= Beginning of Section =

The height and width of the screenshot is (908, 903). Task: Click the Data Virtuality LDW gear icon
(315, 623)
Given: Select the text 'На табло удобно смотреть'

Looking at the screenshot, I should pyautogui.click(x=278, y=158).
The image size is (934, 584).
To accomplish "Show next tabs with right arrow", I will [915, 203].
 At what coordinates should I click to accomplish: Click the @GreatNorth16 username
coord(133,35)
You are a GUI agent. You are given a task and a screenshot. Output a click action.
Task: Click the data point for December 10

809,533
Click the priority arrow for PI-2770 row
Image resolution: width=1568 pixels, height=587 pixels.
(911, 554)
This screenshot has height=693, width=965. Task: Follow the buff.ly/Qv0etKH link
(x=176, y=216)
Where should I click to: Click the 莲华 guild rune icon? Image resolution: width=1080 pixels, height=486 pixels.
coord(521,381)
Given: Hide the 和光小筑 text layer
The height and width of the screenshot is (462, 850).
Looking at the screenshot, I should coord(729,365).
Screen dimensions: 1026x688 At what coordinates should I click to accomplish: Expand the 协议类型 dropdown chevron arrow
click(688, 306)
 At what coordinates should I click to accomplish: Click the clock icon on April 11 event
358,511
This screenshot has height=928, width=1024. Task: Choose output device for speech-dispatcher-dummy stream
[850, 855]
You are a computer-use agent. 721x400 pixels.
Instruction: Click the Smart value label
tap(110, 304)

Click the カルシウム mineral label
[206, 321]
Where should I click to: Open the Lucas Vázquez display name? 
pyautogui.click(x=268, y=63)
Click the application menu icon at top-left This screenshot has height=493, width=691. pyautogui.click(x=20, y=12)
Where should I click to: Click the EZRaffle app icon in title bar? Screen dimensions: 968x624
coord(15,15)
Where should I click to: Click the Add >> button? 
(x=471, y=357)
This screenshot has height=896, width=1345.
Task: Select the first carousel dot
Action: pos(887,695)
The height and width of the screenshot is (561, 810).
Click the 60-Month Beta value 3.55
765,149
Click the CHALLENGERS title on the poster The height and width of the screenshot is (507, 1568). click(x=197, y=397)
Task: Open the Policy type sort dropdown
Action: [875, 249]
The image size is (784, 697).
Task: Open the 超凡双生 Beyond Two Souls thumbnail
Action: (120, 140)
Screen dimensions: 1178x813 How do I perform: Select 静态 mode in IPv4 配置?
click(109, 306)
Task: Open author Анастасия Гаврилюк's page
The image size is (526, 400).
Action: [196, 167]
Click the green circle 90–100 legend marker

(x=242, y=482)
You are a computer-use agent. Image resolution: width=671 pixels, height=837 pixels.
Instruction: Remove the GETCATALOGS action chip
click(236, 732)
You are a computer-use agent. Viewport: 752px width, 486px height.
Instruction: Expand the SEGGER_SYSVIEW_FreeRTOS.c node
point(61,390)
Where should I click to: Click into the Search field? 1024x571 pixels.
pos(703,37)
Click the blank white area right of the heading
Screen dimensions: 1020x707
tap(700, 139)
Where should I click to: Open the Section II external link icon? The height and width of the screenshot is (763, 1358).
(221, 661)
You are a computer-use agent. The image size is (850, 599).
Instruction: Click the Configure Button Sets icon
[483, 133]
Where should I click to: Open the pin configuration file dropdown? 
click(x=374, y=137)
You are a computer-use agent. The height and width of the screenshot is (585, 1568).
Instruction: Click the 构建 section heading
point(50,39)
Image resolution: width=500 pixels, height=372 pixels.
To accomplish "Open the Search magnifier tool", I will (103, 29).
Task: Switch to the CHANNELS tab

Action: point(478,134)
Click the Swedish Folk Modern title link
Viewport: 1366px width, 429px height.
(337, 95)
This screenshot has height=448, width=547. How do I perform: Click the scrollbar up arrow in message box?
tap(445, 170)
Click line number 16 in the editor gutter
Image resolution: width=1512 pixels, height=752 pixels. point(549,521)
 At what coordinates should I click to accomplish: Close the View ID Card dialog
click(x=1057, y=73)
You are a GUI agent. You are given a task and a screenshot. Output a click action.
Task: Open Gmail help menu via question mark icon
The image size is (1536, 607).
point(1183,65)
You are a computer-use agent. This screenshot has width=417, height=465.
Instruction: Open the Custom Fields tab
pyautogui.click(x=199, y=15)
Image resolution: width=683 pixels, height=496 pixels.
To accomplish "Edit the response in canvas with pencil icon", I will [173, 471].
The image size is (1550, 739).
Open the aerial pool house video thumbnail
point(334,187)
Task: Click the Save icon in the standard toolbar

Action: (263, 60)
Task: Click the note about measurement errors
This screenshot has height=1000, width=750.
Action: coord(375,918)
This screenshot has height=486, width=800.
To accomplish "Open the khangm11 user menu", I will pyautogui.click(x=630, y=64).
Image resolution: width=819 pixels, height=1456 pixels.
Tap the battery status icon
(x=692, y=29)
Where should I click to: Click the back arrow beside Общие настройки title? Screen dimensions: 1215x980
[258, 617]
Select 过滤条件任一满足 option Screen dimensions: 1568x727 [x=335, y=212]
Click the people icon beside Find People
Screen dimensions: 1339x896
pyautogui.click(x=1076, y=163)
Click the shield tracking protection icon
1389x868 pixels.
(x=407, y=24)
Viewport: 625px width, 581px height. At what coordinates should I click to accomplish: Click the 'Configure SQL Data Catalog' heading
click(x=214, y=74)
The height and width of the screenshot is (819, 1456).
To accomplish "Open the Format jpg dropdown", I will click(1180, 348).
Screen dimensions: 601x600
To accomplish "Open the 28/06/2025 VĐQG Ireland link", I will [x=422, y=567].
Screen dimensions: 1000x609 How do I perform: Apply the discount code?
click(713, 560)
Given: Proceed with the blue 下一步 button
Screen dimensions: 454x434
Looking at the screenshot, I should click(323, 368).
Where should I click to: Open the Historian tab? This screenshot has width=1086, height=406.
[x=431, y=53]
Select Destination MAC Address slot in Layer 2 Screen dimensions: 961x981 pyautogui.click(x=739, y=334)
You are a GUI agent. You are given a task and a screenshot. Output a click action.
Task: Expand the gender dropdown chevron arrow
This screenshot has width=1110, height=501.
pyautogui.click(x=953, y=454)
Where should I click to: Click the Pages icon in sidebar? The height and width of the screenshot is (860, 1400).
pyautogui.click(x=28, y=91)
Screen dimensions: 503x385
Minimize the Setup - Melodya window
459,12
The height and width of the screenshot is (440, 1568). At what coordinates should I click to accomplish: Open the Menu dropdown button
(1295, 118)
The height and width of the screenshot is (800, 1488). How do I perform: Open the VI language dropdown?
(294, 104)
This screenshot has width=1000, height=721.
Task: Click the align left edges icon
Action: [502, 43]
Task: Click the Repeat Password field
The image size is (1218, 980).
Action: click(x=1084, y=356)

= End of Section =

Please report all lines in the entries where "with" appears.

To accomplish "Show next tabs with right arrow", I will [915, 203].
To accomplish "Edit the response in canvas with pencil icon", I will [173, 471].
Given: Proceed with the blue 下一步 button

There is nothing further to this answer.